WRITTEN EXERCISE —
Repeat the items word for word, from the line containing "Screen dimensions: 1285x935" through the line containing "(x=180, y=753)".

EXTRACTED MATERIAL —

- - -

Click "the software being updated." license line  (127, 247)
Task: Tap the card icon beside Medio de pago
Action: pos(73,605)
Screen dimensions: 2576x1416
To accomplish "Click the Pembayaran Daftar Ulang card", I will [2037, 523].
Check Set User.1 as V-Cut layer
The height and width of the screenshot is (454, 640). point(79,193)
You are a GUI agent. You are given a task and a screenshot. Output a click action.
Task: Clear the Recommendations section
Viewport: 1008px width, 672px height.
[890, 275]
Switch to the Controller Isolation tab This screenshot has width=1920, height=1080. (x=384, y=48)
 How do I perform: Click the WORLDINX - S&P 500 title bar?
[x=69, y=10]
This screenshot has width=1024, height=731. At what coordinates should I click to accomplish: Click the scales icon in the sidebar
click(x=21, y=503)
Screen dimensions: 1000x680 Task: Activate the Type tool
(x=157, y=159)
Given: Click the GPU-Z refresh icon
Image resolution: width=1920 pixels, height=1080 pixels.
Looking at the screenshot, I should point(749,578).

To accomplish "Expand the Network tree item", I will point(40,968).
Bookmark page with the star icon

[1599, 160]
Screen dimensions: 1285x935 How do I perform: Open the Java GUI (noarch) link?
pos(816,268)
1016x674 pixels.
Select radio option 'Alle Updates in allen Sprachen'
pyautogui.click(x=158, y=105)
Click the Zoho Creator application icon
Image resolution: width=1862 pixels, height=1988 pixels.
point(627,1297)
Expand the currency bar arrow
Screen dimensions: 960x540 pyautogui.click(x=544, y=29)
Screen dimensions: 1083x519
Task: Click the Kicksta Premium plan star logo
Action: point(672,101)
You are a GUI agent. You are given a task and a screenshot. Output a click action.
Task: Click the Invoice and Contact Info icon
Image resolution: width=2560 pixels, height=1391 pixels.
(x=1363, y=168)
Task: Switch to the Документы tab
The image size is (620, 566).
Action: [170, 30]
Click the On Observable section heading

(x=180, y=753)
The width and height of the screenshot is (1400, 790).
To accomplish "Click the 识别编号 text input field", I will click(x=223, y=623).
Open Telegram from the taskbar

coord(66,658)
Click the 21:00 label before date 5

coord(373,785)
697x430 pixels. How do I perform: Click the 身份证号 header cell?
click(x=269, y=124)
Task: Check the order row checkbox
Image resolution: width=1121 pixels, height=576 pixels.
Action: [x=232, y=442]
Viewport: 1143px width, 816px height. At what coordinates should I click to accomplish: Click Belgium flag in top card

- - -

EXPECTED ANSWER —
Screen dimensions: 1285x935 How do I perform: Open the Java GUI (noarch) link?
pos(816,268)
1016x674 pixels.
Select radio option 'Alle Updates in allen Sprachen'
pyautogui.click(x=158, y=105)
Click the Zoho Creator application icon
Image resolution: width=1862 pixels, height=1988 pixels.
point(627,1297)
Expand the currency bar arrow
Screen dimensions: 960x540 pyautogui.click(x=544, y=29)
Screen dimensions: 1083x519
Task: Click the Kicksta Premium plan star logo
Action: point(672,101)
You are a GUI agent. You are given a task and a screenshot. Output a click action.
Task: Click the Invoice and Contact Info icon
Image resolution: width=2560 pixels, height=1391 pixels.
(x=1363, y=168)
Task: Switch to the Документы tab
The image size is (620, 566).
Action: [170, 30]
Click the On Observable section heading

(x=180, y=753)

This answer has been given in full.